(SUPPLIED ENTRIES)
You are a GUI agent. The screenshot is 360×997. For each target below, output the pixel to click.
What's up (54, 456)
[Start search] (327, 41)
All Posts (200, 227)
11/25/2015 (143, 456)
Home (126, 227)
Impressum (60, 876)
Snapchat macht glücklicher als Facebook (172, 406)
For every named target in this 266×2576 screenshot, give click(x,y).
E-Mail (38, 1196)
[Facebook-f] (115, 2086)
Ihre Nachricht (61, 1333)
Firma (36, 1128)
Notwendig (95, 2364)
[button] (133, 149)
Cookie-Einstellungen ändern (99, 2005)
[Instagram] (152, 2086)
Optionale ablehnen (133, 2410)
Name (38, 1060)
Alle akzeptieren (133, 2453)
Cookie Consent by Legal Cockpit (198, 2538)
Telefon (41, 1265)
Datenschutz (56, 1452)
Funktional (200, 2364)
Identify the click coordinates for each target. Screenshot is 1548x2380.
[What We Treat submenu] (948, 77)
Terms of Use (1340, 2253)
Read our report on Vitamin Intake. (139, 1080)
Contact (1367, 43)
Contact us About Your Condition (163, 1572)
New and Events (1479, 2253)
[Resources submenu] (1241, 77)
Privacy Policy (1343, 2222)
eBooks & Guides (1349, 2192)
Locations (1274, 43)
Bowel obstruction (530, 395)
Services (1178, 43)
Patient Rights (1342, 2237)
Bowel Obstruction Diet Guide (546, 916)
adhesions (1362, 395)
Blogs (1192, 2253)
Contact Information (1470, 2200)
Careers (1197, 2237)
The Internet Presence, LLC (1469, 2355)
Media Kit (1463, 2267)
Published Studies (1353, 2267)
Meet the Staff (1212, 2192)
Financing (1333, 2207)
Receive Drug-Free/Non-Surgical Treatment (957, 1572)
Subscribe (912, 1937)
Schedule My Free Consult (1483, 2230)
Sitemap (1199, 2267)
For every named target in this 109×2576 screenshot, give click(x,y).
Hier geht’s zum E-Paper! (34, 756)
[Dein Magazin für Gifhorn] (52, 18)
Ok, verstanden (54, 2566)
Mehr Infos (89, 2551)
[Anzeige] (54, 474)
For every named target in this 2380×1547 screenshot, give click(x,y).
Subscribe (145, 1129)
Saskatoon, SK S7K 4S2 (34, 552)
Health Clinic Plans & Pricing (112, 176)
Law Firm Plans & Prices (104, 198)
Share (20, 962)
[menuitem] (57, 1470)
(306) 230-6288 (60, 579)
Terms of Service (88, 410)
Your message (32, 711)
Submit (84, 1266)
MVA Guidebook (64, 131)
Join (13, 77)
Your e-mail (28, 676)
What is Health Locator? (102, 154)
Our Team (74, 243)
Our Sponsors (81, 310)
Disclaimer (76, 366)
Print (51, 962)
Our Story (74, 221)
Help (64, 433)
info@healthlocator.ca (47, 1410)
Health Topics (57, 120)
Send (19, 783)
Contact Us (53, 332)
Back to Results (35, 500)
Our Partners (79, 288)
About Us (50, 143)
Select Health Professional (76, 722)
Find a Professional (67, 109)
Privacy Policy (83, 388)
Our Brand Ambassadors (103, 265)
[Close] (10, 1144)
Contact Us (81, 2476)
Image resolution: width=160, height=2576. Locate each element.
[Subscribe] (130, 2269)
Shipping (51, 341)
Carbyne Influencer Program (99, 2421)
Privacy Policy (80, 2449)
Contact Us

(EXERCISE DIRECTIONS)
Retype every line of the material exactly as given.

(ANSWER BOX)
You are a GUI agent. The screenshot is 360×997. For each target below, output the pixel to click.
What's up (54, 456)
[Start search] (327, 41)
All Posts (200, 227)
11/25/2015 (143, 456)
Home (126, 227)
Impressum (60, 876)
Snapchat macht glücklicher als Facebook (172, 406)
For every named target in this 266×2576 screenshot, give click(x,y).
E-Mail (38, 1196)
[Facebook-f] (115, 2086)
Ihre Nachricht (61, 1333)
Firma (36, 1128)
Notwendig (95, 2364)
[button] (133, 149)
Cookie-Einstellungen ändern (99, 2005)
[Instagram] (152, 2086)
Optionale ablehnen (133, 2410)
Name (38, 1060)
Alle akzeptieren (133, 2453)
Cookie Consent by Legal Cockpit (198, 2538)
Telefon (41, 1265)
Datenschutz (56, 1452)
Funktional (200, 2364)
Identify the click coordinates for each target. Screenshot is 1548x2380.
[What We Treat submenu] (948, 77)
Terms of Use (1340, 2253)
Read our report on Vitamin Intake. (139, 1080)
Contact (1367, 43)
Contact us About Your Condition (163, 1572)
New and Events (1479, 2253)
[Resources submenu] (1241, 77)
Privacy Policy (1343, 2222)
eBooks & Guides (1349, 2192)
Locations (1274, 43)
Bowel obstruction (530, 395)
Services (1178, 43)
Patient Rights (1342, 2237)
Bowel Obstruction Diet Guide (546, 916)
adhesions (1362, 395)
Blogs (1192, 2253)
Contact Information (1470, 2200)
Careers (1197, 2237)
The Internet Presence, LLC (1469, 2355)
Media Kit (1463, 2267)
Published Studies (1353, 2267)
Meet the Staff (1212, 2192)
Financing (1333, 2207)
Receive Drug-Free/Non-Surgical Treatment (957, 1572)
Subscribe (912, 1937)
Schedule My Free Consult (1483, 2230)
Sitemap (1199, 2267)
For every named target in this 109×2576 screenshot, give click(x,y).
Hier geht’s zum E-Paper! (34, 756)
[Dein Magazin für Gifhorn] (52, 18)
Ok, verstanden (54, 2566)
Mehr Infos (89, 2551)
[Anzeige] (54, 474)
For every named target in this 2380×1547 screenshot, give click(x,y).
Subscribe (145, 1129)
Saskatoon, SK S7K 4S2 (34, 552)
Health Clinic Plans & Pricing (112, 176)
Law Firm Plans & Prices (104, 198)
Share (20, 962)
[menuitem] (57, 1470)
(306) 230-6288 (60, 579)
Terms of Service (88, 410)
Your message (32, 711)
Submit (84, 1266)
MVA Guidebook (64, 131)
Join (13, 77)
Your e-mail (28, 676)
What is Health Locator? (102, 154)
Our Team (74, 243)
Our Sponsors (81, 310)
Disclaimer (76, 366)
Print (51, 962)
Our Story (74, 221)
Help (64, 433)
info@healthlocator.ca (47, 1410)
Health Topics (57, 120)
Send (19, 783)
Contact Us (53, 332)
Back to Results (35, 500)
Our Partners (79, 288)
About Us (50, 143)
Select Health Professional (76, 722)
Find a Professional (67, 109)
Privacy Policy (83, 388)
Our Brand Ambassadors (103, 265)
[Close] (10, 1144)
Contact Us (81, 2476)
Image resolution: width=160, height=2576. Locate each element.
[Subscribe] (130, 2269)
Shipping (51, 341)
Carbyne Influencer Program (99, 2421)
Privacy Policy (80, 2449)
Contact Us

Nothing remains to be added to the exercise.